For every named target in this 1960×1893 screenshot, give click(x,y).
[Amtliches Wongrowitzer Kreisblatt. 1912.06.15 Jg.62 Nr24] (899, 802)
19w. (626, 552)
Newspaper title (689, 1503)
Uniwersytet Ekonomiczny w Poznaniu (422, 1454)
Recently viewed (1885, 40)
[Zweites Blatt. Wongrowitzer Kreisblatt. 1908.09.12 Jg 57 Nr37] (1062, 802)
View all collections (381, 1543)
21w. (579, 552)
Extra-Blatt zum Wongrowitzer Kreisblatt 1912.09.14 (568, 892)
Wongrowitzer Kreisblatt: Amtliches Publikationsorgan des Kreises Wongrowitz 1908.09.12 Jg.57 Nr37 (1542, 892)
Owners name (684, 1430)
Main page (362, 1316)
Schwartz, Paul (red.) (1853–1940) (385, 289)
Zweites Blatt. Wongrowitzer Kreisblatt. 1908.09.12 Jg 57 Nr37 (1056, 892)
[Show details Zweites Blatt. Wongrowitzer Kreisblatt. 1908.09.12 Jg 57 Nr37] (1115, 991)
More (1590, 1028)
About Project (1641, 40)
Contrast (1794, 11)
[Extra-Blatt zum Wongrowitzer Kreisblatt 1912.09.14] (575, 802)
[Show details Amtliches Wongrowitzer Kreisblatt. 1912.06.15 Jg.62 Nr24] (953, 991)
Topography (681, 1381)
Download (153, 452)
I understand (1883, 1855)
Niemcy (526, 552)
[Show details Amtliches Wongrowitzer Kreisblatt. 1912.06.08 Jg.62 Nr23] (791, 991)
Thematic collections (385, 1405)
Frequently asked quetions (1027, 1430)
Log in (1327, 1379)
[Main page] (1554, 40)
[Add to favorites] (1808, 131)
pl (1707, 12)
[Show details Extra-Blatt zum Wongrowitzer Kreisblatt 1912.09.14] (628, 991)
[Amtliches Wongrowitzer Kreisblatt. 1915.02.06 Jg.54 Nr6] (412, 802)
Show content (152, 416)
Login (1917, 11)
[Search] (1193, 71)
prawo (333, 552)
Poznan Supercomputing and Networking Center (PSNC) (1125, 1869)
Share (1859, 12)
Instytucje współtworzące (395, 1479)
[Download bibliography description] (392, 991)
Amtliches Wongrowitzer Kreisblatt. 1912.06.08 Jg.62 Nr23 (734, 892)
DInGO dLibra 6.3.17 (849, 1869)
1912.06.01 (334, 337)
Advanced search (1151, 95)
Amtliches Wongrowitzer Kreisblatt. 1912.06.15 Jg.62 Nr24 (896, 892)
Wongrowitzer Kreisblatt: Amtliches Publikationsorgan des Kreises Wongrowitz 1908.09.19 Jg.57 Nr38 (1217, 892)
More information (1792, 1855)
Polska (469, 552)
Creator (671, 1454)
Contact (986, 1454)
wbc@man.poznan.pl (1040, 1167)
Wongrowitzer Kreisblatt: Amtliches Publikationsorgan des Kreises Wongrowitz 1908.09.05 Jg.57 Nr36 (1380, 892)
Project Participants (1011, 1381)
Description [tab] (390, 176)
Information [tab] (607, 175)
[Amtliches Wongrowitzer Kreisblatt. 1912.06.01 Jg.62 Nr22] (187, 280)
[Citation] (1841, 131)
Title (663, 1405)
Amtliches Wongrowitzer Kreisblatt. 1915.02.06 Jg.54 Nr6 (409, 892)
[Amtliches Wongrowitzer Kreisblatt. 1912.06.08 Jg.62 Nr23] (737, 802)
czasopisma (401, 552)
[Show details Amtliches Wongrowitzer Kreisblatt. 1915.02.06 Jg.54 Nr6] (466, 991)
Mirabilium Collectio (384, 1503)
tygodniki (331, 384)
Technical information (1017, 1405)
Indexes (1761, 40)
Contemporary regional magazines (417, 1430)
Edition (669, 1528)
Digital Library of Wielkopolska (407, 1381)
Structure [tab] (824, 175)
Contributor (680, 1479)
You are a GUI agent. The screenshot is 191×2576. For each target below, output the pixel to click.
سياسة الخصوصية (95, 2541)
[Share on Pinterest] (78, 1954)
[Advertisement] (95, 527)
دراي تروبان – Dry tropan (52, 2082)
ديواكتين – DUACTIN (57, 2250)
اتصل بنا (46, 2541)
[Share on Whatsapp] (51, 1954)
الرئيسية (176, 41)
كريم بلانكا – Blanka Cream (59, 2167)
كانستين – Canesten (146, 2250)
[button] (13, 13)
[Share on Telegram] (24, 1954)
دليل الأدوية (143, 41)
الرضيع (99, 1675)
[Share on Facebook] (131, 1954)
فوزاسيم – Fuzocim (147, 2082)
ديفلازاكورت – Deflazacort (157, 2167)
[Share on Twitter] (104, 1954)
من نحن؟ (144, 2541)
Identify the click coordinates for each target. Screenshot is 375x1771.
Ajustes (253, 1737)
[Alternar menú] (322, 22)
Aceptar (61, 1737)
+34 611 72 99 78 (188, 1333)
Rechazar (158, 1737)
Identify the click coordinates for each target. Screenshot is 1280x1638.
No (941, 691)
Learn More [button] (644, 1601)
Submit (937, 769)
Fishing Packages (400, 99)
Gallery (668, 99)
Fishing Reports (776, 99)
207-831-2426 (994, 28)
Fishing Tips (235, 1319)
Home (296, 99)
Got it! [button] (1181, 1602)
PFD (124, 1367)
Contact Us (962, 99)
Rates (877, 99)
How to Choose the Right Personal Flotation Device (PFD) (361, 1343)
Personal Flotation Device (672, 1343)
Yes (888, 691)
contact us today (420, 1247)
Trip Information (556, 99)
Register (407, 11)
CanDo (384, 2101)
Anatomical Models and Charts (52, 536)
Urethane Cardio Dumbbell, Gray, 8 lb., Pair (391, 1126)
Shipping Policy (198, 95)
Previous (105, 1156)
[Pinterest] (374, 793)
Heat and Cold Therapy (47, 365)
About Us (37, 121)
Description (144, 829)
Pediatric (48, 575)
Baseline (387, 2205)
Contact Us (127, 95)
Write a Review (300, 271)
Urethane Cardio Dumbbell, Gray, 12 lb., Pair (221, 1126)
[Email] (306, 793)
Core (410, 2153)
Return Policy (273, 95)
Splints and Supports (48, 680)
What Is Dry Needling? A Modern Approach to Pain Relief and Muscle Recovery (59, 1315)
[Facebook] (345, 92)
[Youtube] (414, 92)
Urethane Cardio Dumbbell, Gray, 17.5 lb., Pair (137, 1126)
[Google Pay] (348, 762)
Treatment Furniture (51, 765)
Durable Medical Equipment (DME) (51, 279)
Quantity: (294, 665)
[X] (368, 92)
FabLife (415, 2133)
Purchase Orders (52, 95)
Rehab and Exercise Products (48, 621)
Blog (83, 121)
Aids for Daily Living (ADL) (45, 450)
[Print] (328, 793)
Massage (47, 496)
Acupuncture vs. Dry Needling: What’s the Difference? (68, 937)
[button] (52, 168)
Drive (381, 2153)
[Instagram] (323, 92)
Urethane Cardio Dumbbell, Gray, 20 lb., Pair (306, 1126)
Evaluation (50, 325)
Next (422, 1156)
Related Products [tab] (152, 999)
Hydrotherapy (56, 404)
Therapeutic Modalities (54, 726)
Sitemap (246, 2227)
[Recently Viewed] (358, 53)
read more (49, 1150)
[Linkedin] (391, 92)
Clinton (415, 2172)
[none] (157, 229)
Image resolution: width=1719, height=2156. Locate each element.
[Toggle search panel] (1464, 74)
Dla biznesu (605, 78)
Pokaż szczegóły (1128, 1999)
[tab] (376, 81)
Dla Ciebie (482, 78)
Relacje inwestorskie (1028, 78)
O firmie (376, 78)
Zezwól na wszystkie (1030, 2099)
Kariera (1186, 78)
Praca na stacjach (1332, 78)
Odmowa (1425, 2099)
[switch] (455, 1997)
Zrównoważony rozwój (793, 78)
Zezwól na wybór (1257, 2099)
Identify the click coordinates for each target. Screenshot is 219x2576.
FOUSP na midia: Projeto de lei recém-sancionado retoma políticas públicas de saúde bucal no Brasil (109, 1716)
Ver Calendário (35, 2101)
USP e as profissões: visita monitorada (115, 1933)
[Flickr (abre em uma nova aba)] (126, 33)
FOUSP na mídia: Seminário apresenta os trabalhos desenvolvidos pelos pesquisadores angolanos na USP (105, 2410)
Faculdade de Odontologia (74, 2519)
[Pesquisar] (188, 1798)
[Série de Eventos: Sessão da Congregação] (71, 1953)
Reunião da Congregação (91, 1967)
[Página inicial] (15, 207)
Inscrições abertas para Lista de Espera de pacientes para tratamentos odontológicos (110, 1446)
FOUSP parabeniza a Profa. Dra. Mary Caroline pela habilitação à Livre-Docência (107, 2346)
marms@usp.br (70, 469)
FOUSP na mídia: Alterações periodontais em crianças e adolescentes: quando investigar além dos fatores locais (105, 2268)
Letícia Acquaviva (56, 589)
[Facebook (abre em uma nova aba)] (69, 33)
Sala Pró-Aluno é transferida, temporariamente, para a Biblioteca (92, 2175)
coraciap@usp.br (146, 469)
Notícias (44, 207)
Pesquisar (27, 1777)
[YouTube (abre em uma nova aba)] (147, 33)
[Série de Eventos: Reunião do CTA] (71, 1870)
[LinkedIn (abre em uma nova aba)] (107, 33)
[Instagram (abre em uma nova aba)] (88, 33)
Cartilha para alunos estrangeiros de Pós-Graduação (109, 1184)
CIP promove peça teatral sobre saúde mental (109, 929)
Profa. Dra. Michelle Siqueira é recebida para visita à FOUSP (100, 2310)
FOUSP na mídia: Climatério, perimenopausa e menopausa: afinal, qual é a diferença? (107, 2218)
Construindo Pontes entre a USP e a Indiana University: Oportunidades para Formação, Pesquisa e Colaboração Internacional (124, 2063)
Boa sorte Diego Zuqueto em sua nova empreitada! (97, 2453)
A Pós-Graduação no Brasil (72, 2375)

####################

▸ Problem requirements
Reproduce, character for character, only the lines of the preceding data that start at the line with "[Share on Twitter] (104, 1954)" and end at the line with "Personal Flotation Device (672, 1343)", both included.

▸ Your response
[Share on Twitter] (104, 1954)
من نحن؟ (144, 2541)
Identify the click coordinates for each target. Screenshot is 375x1771.
Ajustes (253, 1737)
[Alternar menú] (322, 22)
Aceptar (61, 1737)
+34 611 72 99 78 (188, 1333)
Rechazar (158, 1737)
Identify the click coordinates for each target. Screenshot is 1280x1638.
No (941, 691)
Learn More [button] (644, 1601)
Submit (937, 769)
Fishing Packages (400, 99)
Gallery (668, 99)
Fishing Reports (776, 99)
207-831-2426 (994, 28)
Fishing Tips (235, 1319)
Home (296, 99)
Got it! [button] (1181, 1602)
PFD (124, 1367)
Contact Us (962, 99)
Rates (877, 99)
How to Choose the Right Personal Flotation Device (PFD) (361, 1343)
Personal Flotation Device (672, 1343)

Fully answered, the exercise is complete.